This function does not correctly handle all possible (prod, cons)
states when MASK_XENSTORE_IDX(prod) > MASK_XENSTORE_IDX(cons).
The root cause is the use of the unmasked values of prod and cons to
calculate to_read. If prod is set to an out-of-range value, the ring
peer can cause to_read to be too large or even negative. This allows
the ring peer to force oxenstored to read and write out of range for
the buffers leading to a crash or possibly to privilege escalation.
Correct this by masking the values of cons and prod at the start, so
we only deal with masked values.

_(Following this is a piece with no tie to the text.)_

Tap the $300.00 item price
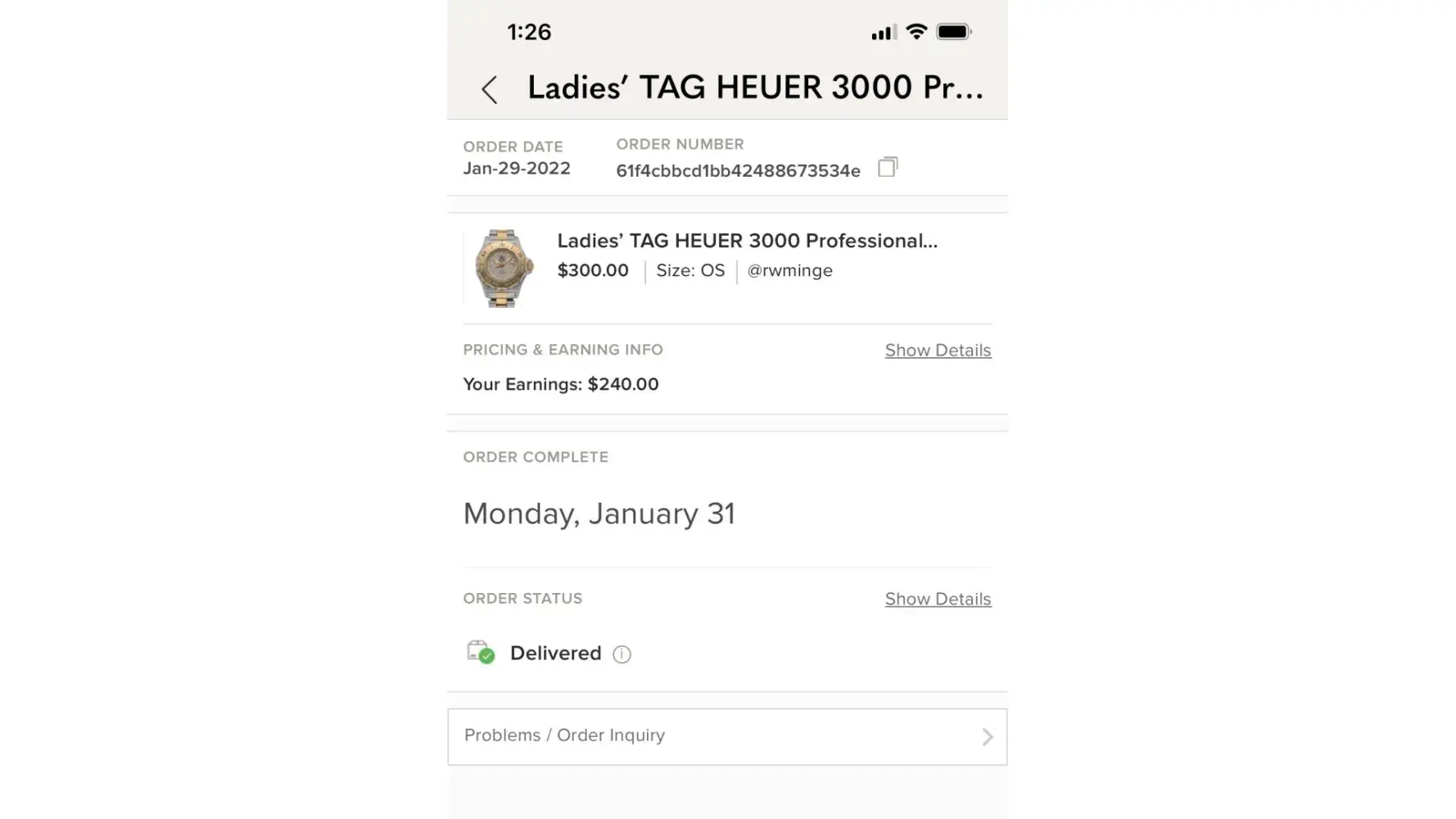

This makes the logic simpler, as
semantically inappropriate values of the upper bits of the ring
pointers are simply ignored.
The same vulnerability does not exist in the ring writer because the
only use made of the unmasked value is the check which prevents the
prod pointer overtaking the cons pointer. A ring peer which defeats
this check will suffer only lost data.
However, additionally, precautions need to be taken to ensure that
req_cons and req_prod are only read once in each function. Without
the use of volatile or some asm construct, the compiler can "prove"

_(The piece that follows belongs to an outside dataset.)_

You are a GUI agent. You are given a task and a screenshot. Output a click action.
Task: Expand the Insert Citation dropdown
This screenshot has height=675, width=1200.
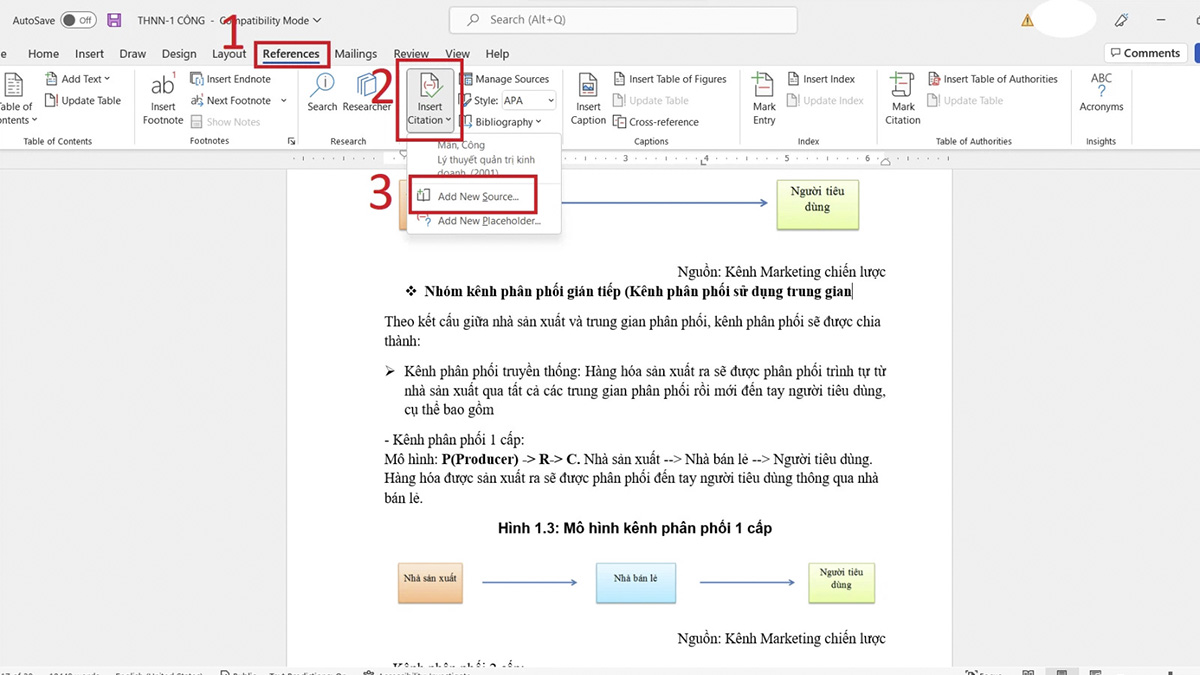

that req_cons and req_prod do not change unexpectedly and is permitted
to "amplify" the read of (say) req_cons into two reads at different
times, giving two different values for use as cons, and then use the
two sources of cons interchangeably. (The use of xen_mb() does not
forbid this.)
Therefore do the reads of req_cons and req_prod through a volatile
pointer in both xs_ring_read and xs_ring_write.
This is currently believed to be a theoretical vulnerability as we are
not aware of any compilers which amplify reads in this way.
This is a security issue, part of XSA-38 / CVE-2013-0215.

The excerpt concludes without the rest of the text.